Asked to comment on how the sisters' situation could be equated with that of thousands of other elderly people in the city, social workers with various

voluntary agencies and a spokesman for the District government's services to the aged office agreed it was typical. "These people are almost among the affluent aging," said George Robey, acting chief of the social services division.

In 1973 food prices soared by 25 per cent, placing a specially heavy burden on the fixed income poor like the two sisters. In January this year, grocery prices in the Washington area went up another 3 per cent.

"Inflation has had a tremendous impact on the elderly here," said Geraldine Brittain, a social worker with the private Family and Child Service who has helped the sisters. "There are relatively few social workers and it's a big population of elderly. We just touch the tip of the poverty iceberg. I think there's lots of real suffering."

Defenders of the Social Security system are quick to point out the payments are intended to supplement, savings, pension or other retirement income. The two sisters were left with no savings when they retired due to ill-health in their early 60s-Mrs. Sager because from the small profits of her beauty shop she had to look after her mother and two nephews and Mrs. Smith because her $60-a-week salary permitted no savings.

Although the sisters are receiving their full entitlement, they are skeptical and disappointed: "All those years," says Mrs. Sager, "they kept telling me my social security was building up, building up, and then when I got where I couldn't work but half a day that's what they based it on."

The grim reality of the sisters' cheerless life is worsened by the contrast with their falsely optimistic anticipation of how "the golden years" would be. The absence of forethought to retirement is cited by experts as one of the contributory causes to distress in the aged. Arguing for more community concern in treatment of the vulnerable and powerless aged, they like to gently threaten that as a multitude advancing to through life. We should pay heed when distress falls on those in front.

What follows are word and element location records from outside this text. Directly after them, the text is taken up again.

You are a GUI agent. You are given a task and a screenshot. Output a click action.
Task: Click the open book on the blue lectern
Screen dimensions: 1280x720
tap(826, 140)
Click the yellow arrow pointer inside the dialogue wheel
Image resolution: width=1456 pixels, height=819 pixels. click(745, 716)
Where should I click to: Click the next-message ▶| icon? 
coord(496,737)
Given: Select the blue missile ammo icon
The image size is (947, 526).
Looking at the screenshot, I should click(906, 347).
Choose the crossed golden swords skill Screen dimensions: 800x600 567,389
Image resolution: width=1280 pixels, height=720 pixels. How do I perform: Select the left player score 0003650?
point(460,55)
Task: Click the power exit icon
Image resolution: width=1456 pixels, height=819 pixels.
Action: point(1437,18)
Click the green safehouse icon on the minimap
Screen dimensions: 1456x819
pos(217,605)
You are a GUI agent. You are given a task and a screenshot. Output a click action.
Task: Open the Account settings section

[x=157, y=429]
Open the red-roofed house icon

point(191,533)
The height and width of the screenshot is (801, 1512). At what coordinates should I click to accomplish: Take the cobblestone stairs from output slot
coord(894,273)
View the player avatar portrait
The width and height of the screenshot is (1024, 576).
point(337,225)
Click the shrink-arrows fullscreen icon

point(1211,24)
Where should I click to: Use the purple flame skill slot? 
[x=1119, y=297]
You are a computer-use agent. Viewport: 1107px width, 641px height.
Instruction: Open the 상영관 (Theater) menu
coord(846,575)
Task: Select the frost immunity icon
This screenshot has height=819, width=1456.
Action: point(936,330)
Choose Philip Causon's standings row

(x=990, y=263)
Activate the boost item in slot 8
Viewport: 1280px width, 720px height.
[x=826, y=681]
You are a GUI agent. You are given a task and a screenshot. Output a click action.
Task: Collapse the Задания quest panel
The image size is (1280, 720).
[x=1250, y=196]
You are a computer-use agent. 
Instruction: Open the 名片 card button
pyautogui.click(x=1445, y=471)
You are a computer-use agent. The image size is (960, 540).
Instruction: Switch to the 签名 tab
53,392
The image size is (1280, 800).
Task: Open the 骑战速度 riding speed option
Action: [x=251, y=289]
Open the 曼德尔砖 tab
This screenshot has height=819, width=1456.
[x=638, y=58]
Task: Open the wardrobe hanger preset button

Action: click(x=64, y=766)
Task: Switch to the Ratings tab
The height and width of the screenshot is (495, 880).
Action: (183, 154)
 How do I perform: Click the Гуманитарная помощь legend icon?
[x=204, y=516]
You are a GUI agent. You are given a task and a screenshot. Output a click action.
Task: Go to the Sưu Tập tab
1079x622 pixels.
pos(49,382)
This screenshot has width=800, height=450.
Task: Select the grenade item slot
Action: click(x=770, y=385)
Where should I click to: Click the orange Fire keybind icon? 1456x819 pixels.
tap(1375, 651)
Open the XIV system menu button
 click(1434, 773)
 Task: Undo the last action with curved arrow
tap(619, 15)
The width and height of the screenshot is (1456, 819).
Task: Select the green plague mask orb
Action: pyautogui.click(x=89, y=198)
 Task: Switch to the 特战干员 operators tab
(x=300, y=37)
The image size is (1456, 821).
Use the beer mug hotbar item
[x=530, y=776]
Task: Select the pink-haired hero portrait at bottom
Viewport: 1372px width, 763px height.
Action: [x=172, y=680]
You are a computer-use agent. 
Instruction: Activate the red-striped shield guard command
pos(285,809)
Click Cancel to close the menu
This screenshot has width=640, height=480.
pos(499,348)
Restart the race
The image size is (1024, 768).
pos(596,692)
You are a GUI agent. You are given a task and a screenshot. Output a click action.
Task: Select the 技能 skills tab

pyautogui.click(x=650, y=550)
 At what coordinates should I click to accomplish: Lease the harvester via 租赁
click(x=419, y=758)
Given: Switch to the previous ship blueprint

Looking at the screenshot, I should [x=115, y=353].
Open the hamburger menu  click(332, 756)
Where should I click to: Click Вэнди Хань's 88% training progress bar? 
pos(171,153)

Mrs. Sager, a stocky invalid figure in a white nightrobe had seen her retirement as a chance to go to the zoo, the Smithsonian, the Washington scenes she never got around to seeing while working. Now even those limited ambitions are beyond reach: "I was going to have myself a ball," she says in a voice huskily wistful with the memory.

"I thought when I got to be in my old age," remembers Mrs. Smith, "I'd have enough to eat, a place to sleep, plenty of time to read and nothing to worry about. And having a lunch out or something like that once in a while."

Her life now is, she says, "certainly nothing like that. We can't afford to buy a bus fare and if we got downtown we could not afford lunch. You couldn't do it for less than $1.50 or $2-we can manage for a day on that-it's out of the question for us."

In a splitting of financial responsibilities common among elderly roommates, Mrs. Sager uses her check to pay the $140-a-month rent on their two-room apartment and Mrs. Smith cashes hers to buy food and other essentials. Anxiety over making ends meet is a constant for them, incalculable to the outsider: "All the time you're figuring out 'can I buy this, or buy that' and you're scared to death something will happen and you won't have the money." says Mrs. Smith.

The telephone, for instance, is an oft-discussed but finally indispensable necessity that costs a precious $10.50 a month. The sisters seldom leave the dingywalled apartment-"if they whitewash it the rent goes up"-except for their once-monthly shopping trip.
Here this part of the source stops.